By: Irish D. Torres, Safran Navigation and Timing

For much of modern aviation and defence, dead reckoning feels like a relic of the past, a method associated with early navigation, long before satellites provided instant positioning anywhere on Earth.
But as reliance on GPS deepens, and its vulnerabilities become harder to ignore, this once “outdated” concept is finding renewed relevance.
Given today’s contested environments, where satellite signals can be disrupted, denied, or manipulated, inertial navigation systems (INS) are stepping back into the spotlight, not as a replacement for GPS, but as a vital foundation for resilience when external signals can no longer be trusted.

Dead reckoning, put simply, is based on the calculation of the current location relative to some reference point concerning speed, heading, and time.
Modern-day inertial navigation systems push this notion even further by utilising highly advanced sensors, especially accelerometers and gyros, with their exceptional capacity to sense even the slightest changes in movement.
That capability allows INS to calculate one’s position independent of any external input.
As compared to satellite navigation systems that depend on signals from space, inertial navigation is completely immune to jamming and spoofing.

Notwithstanding its strengths, there are some disadvantages that should be considered when applying this technology.
Firstly, the main problem of this method lies in drift.
Despite the fact that modern devices can make precise measurements, sooner or later, they will inevitably all encounter some level of error.
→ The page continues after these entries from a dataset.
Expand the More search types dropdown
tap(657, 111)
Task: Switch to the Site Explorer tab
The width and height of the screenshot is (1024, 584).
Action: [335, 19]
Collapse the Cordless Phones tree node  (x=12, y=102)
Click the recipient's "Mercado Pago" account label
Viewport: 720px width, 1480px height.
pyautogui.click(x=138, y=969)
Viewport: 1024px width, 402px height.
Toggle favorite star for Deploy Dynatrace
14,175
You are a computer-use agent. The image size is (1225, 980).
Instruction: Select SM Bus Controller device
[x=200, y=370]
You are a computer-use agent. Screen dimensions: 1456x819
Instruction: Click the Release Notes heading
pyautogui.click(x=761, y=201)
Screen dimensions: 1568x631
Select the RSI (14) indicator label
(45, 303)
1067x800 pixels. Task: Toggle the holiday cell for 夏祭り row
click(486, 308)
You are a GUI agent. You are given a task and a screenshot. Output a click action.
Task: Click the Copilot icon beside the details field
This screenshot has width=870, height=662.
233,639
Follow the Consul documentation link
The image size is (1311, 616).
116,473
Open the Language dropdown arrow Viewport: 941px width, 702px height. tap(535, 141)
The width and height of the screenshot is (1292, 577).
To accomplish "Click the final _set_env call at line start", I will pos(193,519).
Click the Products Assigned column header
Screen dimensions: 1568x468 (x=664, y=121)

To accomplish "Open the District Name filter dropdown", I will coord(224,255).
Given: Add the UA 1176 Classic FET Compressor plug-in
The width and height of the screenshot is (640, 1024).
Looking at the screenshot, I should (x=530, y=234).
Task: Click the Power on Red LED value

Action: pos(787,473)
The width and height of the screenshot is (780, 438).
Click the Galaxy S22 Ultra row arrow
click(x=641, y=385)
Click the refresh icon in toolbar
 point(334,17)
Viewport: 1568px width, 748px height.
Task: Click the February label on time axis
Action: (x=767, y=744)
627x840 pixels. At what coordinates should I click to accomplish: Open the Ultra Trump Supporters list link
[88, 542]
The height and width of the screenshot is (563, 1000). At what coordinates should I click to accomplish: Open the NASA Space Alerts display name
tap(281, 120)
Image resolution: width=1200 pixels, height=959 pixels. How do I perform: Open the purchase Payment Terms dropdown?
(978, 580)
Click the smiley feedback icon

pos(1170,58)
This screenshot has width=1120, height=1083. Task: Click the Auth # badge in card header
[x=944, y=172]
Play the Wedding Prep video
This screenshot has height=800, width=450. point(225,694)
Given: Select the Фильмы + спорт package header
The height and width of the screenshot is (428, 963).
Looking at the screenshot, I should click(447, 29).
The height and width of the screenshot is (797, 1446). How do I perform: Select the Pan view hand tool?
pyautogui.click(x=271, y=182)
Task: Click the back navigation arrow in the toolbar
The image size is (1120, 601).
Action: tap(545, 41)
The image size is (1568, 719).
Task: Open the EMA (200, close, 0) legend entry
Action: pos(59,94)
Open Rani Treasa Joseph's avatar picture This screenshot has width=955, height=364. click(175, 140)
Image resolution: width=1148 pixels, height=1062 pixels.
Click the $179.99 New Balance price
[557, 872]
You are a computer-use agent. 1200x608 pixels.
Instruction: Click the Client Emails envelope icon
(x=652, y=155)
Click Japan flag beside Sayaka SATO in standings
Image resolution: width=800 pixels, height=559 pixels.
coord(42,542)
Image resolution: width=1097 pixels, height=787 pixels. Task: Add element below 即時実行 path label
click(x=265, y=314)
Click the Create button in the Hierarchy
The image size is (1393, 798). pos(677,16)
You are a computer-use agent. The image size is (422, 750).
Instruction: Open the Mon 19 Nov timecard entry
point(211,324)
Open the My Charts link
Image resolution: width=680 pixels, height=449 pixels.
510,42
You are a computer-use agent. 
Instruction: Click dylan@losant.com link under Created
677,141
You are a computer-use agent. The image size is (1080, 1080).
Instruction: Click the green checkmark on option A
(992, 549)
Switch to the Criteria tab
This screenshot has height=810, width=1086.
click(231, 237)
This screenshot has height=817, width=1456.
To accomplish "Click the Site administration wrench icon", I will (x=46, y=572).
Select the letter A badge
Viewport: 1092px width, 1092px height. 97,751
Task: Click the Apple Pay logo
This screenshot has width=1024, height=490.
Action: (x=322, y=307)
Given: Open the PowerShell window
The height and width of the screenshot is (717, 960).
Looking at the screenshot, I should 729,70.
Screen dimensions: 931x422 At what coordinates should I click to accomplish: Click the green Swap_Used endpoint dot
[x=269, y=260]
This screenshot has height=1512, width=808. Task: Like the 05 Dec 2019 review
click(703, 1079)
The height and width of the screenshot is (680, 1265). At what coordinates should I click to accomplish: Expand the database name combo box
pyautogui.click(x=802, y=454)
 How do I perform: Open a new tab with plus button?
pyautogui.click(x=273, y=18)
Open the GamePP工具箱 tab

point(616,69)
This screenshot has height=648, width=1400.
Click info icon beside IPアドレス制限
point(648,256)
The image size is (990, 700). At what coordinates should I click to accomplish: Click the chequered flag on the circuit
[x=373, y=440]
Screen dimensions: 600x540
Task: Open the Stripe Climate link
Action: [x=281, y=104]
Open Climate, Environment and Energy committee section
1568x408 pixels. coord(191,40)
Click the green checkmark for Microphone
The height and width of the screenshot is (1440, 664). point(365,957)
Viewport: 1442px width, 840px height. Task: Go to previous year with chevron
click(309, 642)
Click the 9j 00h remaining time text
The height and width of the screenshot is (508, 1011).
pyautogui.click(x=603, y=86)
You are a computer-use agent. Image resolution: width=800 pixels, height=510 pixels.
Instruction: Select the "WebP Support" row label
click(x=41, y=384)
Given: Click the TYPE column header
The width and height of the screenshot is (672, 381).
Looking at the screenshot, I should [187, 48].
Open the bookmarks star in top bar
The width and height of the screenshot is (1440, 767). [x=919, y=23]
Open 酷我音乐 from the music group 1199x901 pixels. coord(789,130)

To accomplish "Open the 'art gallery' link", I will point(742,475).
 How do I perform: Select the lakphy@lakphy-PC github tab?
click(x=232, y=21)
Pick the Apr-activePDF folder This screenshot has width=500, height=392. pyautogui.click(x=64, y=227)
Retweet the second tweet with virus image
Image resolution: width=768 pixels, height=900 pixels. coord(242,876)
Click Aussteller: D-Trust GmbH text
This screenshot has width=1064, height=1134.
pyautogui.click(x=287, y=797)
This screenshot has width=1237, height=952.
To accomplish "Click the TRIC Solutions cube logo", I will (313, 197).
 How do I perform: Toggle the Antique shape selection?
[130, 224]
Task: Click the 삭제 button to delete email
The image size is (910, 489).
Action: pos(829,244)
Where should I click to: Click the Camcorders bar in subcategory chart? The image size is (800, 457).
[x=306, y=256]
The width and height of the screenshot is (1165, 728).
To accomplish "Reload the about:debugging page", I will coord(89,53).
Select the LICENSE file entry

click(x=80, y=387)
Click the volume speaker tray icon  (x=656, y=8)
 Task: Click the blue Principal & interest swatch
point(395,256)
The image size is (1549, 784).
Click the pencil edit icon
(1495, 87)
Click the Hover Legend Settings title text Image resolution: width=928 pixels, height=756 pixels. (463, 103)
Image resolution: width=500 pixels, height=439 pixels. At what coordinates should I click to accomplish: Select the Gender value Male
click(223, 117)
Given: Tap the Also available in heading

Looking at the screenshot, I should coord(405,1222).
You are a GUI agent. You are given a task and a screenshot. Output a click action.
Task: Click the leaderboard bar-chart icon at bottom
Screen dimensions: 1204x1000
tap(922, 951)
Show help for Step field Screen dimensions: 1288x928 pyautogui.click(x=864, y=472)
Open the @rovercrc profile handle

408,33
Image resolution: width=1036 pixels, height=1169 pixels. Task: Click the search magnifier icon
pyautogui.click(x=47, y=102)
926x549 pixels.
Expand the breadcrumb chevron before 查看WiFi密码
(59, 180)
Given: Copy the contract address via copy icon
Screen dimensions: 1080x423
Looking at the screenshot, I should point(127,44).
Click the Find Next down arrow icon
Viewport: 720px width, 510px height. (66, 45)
With time, errors will build up, resulting in less precise positioning.
In precise systems, this drawback may negatively impact the usability of the INS technology alone. In terms of GPS spoofing, the situation shifts.
Without access to satellites, having an alternative method for determining position becomes more advantageous than achieving pinpoint accuracy.

With the rise in occurrences of GNSS interference, it appears that inertial navigation is no longer considered a backup system, but rather an integral part of navigation strategy.
It enables platforms in aviation and the military industry to be aware of their situation when they have a signal outage. They can proceed with their course, keep their flight path steady, and fulfill their missions even when there is no GPS signal.
This is the essence of it.
Unlike GPS, inertial navigation was not made to substitute for GPS completely. Rather, it serves as an anchor, a buffer, and a source of reliability when everything else is unreliable.

Inertial navigation becomes truly valuable only when it is used alongside other systems.
Aerospace navigation today uses INS together with GPS, radio navigation facilities, and other data to provide the best possible resilience of the navigation process. When there are no issues, GPS gives precise global positioning, and INS stabilises the navigation process.
In cases when GPS is jammed or blocked, INS plays a greater role to keep the system working until the inputs become available again.
Given this change, companies like Safran are further developing their inertial navigation solutions by increasing the precision of sensors, reducing drift, and improving integration possibilities.
As a result, INS can operate for longer periods and with greater accuracy.

The emphasis on inertial navigation has caused changes in the approach towards training.
This entails an introduction of pilots and other operators to the art of dead reckoning, which has been brought back from its historical context into the realm of practical application. The importance of such understanding becomes clear when considering the possibilities of the unreliable functioning of the automation system.
From this perspective, the return to inertial navigation cannot be merely technological but also operational. It involves a wider realisation that resilience is not simply a matter of systems but also of those using them.

While GPS transformed navigation, inertial systems never truly went away. They continued to operate quietly in the background, supporting aircraft, stabilising systems, and providing redundancy.
What has changed is their importance.
In an era where satellite signals can no longer be taken for granted, inertial navigation is moving from a supporting role to a strategic necessity.

Navigation’s future is not going to be determined by one particular technology, but by the capability to integrate several systems at once. GPS will play an important role here, too, but it will not operate in isolation anymore.
And in that dynamic, inertial navigation will play a central role.
Because when external signals fail, and uncertainty begins to grow, the ability to navigate based on what you know, rather than what you receive, turns into something more than a fallback. It becomes the difference between losing your way and staying on course.